Records of locating elements and words
--- --- ---

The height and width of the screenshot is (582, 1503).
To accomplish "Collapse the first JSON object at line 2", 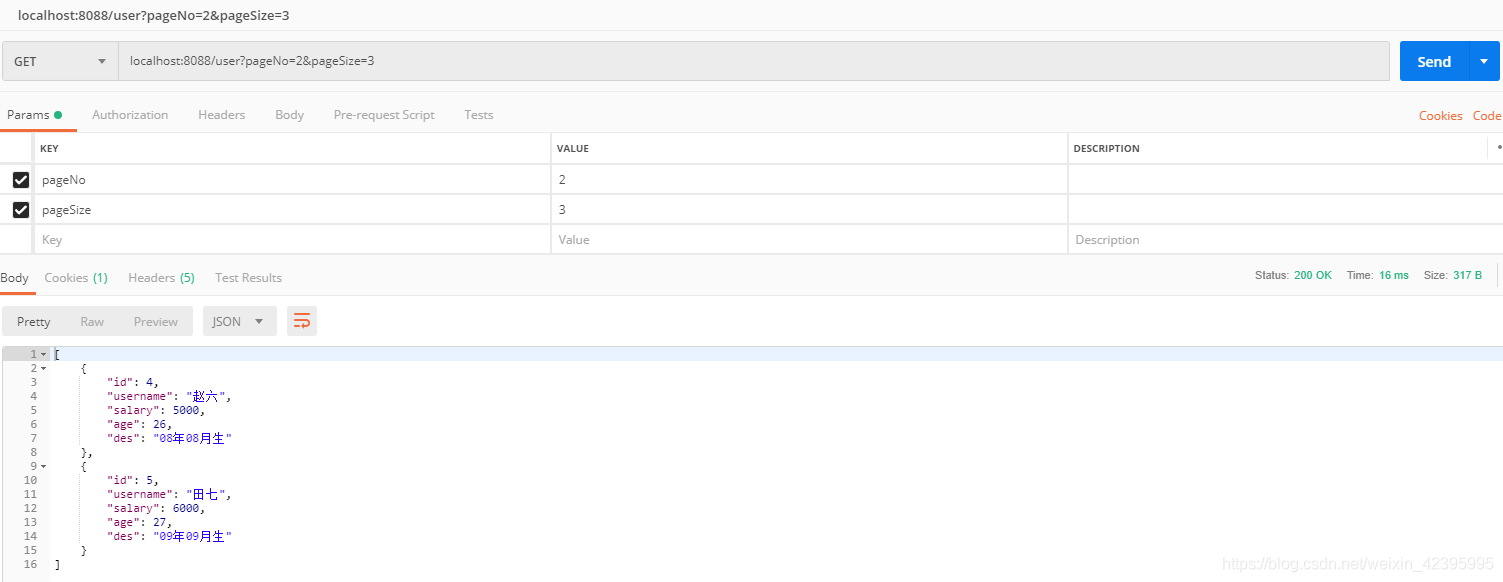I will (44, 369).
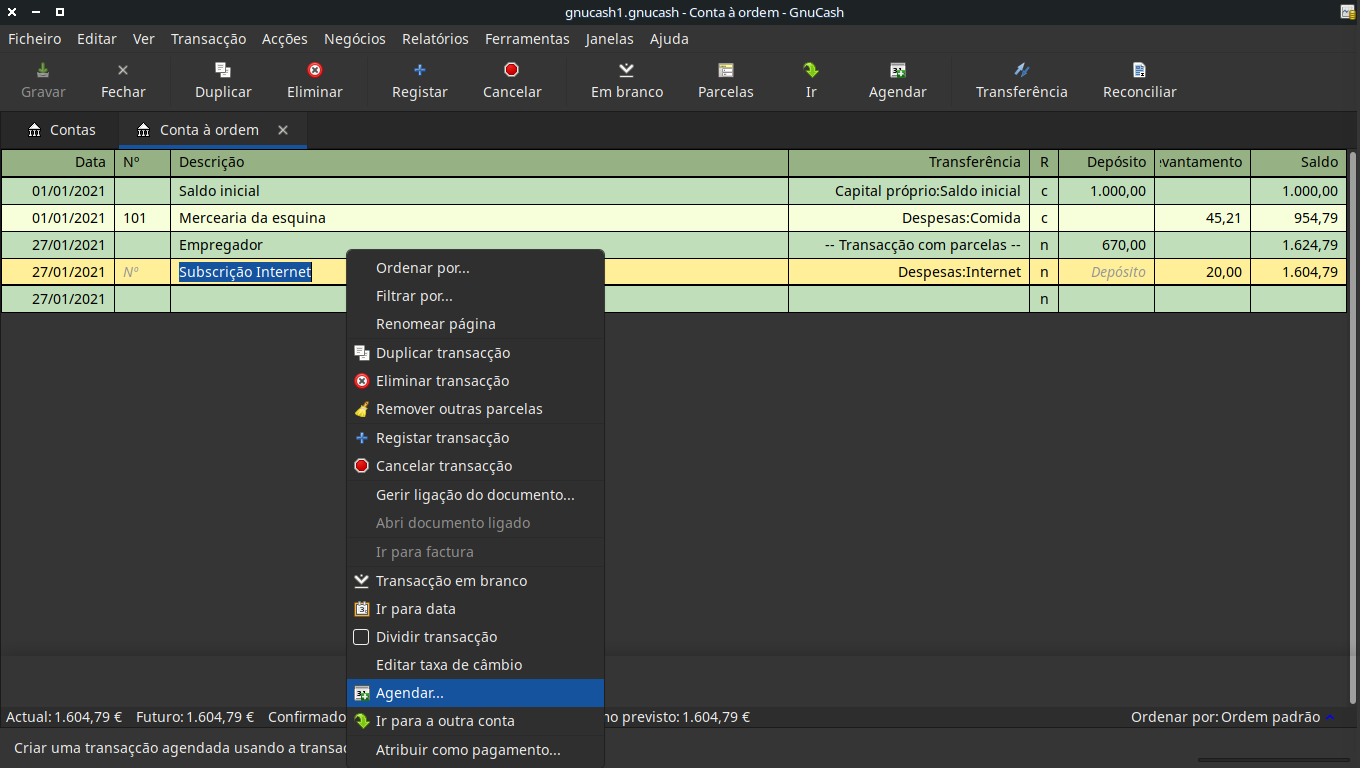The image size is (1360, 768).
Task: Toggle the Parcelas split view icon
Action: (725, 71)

--- --- ---

#### JOB:
Locate each row above that contains the word "height", and copy every such row in full.

#### SOLUTION TO THE PROBLEM:
The height and width of the screenshot is (582, 1503).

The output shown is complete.